--- SUPPLIED MATERIAL ---

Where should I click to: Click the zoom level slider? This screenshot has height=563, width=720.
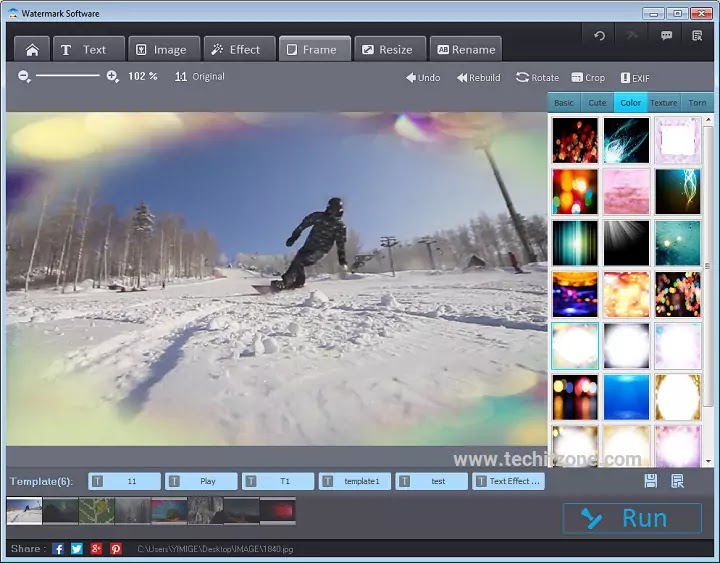68,75

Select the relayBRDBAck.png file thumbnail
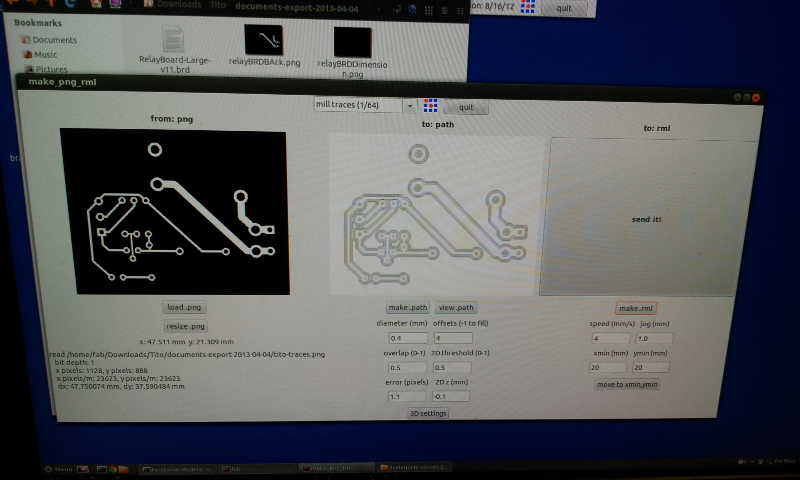264,41
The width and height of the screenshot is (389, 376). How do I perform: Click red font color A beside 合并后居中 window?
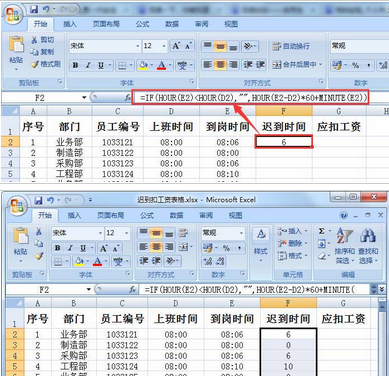pyautogui.click(x=161, y=65)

---

ACTION ITEM. Exactly the lines from the one that contains "Select the relayBRDBAck.png file thumbnail" to the last line of the data, both included, should be set down, and no pictures should appear among them.

ANSWER SPACE.
Select the relayBRDBAck.png file thumbnail
264,41
The width and height of the screenshot is (389, 376). How do I perform: Click red font color A beside 合并后居中 window?
pyautogui.click(x=161, y=65)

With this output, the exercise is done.